Ailesi liseyi bitirmesi konusunda ısrar etse de sanata eğilimi vardır ve 1919 yılında İnas Sanayi-i Nefise Mektebi’ne girer. Fotoğraf kısmında Feyhaman Duran’ın öğrencisi olsa da İhsan Özsoy tarafından heykel kısmına alınır.
Ve kısımdan mezun birinci bayan heykeltıraş olarak 1925’te katıldığı üç yarışta birinci olur. Bayan olmanın zorlukları ile uğraşan sanatçı, hak ettikten lakin 2 sene sonra Bakan Mustafa Necati’nin dayanağı ile 1927’de Pietro Canonica’nın yanına İtalya’ya gönderilir.
İtalya’ya gönderilmesinin sebebi ise Taksim Cumhuriyet Anıtı’nın yapılmasıdır. Bir müddet Canonica’ya yardımcı olur ve sonrasında Ermenegildo Luppi’nin atölyesine devam eder. 1930’da ise yurda döner ve 3 sene boyunca yurtiçi stantlara katılır.
1933’te evlenir ve eşinin işinden ötürü sık sık yurtdışında bulunur. Bilhassa İtalya’da ve Moskova’da uzun müddet kalır ve 1938’de Moskova’da bir standa katılır. Tıpkı yıl Atatürk ve İnönü için açılan anıt heykel yarışına katılır ve kazanır.
Bengütaş’ın Roma’da tamamladığı bu anıt heykellerden Atatürk şu an Çankaya Köşkü’nün bahçesinde, İnönü ise Mudanya’dadır.
Böylece “anıt heykel” yapan birinci Türk bayan unvanı da kendisinin olur. 1926, 1965 ortası yurt içi ve dışı stantlara katılan ve ferdî stant açan Bengütaş ailesi, akrabaları, arkadaşları dahil Cumhuriyet tarihine geçmiş çok kişinin heykel ve büstünü yapar. Mesela:
-
Abdülhak Hâmid
-
Ahmet Hâşim
-
Nâmık İsmail
-
Bedia Muvahhit
-
Prof.
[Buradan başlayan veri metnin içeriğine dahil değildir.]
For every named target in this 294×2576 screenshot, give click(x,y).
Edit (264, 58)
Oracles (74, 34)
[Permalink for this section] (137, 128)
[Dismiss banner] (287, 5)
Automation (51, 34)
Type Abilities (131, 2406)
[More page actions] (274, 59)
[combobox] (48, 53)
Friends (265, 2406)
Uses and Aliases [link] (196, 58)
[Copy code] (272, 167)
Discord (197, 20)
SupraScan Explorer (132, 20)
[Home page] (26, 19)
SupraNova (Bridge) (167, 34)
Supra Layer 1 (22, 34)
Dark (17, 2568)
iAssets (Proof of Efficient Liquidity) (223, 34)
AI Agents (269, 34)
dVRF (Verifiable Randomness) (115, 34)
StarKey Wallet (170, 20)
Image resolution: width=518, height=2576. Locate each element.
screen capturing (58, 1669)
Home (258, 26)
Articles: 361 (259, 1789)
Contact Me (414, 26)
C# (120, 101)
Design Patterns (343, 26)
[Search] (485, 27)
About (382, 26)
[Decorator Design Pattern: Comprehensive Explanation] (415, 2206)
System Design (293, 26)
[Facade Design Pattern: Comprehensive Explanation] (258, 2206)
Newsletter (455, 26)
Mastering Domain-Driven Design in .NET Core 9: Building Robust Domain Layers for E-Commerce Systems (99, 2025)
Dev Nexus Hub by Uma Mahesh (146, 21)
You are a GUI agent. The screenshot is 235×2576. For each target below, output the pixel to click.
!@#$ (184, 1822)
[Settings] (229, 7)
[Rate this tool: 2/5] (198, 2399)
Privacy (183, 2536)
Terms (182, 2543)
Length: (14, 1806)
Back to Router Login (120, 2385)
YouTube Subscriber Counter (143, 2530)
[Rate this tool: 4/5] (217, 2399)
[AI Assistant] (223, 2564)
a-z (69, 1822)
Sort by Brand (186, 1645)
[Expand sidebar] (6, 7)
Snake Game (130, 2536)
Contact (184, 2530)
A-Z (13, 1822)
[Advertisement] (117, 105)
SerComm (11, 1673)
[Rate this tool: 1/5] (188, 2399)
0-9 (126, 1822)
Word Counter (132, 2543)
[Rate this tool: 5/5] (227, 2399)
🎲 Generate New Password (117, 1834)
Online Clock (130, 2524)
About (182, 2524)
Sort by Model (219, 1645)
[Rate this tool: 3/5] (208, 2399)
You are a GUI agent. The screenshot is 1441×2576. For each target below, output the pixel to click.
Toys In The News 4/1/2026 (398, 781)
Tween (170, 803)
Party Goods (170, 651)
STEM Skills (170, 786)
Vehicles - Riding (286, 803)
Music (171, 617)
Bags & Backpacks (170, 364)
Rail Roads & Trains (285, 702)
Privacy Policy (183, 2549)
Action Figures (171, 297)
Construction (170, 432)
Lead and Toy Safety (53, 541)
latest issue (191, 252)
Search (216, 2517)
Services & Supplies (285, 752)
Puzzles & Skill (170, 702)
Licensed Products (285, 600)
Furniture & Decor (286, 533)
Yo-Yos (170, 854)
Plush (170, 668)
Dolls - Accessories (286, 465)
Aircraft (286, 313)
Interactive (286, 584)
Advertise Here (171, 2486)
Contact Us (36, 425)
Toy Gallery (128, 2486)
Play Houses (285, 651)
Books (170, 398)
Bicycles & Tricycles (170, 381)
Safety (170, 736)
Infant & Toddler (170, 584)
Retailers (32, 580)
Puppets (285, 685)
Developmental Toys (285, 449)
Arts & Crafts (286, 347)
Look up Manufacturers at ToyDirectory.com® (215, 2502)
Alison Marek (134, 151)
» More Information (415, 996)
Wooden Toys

Dr. Âkil Muhtar Özden
-
Hakkı Şinasi Paşa
-
Ressam Hikmet Bey
-
Ali Fuat Paşa
-
Mevhibe İnönü
-
Hasan Âli Yücel
-
Aysel Öymen
1992’de hayata gözlerini yumduğunda ise ardında şu iki düsturu bırakır: Çok tetkik etmek, ancak taklit etmemek taraftarıyım; sanat, her şeyden önce, şahsi olmalıdır. Tabiatten, gereğine kani olduğum kısımları alır, başkalarını atarım, her eser bence bir kompozisyondur ve tabiatle kendi zevklerimi telif etmiye çalışırım.
Ne keyifli topraklarımıza ki bize ki bu türlü bir sanat kıymetine sahip olmuşuz! Yarın görüşmek üzere dostlar!